Наконец опускает голову на подушку и, не пытаясь больше унять дрожь, еле слышно бормочет:
– Ну и жара, наверно, сейчас в Африке!
15
Над Главной улицей висят длинные полотнища с надписью: "ТЫСЯЧА МИЛЬ" [традиционные в Италии автомобильные гонки]. На улице ни души. Но на балконы кое-кто уже вынес стулья. В окнах мелькают лица. И вот одновременно вдоль всей улицы зажигаются фонари.

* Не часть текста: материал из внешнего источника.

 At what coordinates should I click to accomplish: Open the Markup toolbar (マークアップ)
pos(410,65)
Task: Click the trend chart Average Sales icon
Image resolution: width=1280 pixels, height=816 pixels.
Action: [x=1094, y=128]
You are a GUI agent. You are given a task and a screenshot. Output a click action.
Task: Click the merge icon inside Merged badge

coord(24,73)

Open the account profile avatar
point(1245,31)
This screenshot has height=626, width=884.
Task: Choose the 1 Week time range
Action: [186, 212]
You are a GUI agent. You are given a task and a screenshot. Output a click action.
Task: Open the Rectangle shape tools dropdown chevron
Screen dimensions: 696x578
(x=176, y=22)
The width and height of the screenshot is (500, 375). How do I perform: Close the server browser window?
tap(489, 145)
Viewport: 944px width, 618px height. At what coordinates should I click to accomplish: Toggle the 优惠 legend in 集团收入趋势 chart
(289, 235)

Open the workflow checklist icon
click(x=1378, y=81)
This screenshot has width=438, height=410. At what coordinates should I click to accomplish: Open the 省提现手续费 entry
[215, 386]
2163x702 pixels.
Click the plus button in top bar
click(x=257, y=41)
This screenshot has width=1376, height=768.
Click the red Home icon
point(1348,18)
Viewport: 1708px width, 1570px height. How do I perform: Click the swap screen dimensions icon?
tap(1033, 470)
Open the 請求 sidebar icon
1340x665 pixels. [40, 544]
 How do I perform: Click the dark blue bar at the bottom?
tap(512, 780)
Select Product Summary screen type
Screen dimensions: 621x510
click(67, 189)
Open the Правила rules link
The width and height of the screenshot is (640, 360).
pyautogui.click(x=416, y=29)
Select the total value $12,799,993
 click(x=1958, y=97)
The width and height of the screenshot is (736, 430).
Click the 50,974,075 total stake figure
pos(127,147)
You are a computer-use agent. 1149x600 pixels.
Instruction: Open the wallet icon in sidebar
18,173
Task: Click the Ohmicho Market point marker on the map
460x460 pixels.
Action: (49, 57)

Вдалеке раздается шум мотора. Он доносится со стороны арки Юпитера. Оглушительный, тревожный грохот нарастает с каждой секундой. Балконы и окна мгновенно заполняются зрителями; все в полной уверенности, что уже приближается первый гонщик. Но увы! Это всего лишь Черная Фигура, как всегда, гонит на сумасшедшей скорости по улицам, сопровождаемый свистом и бранью. Но теперь никто не отходит от окон. Люди переговариваются, окликают друг друга. Крики, возгласы, взрывы смеха. Многие уткнулись в газеты.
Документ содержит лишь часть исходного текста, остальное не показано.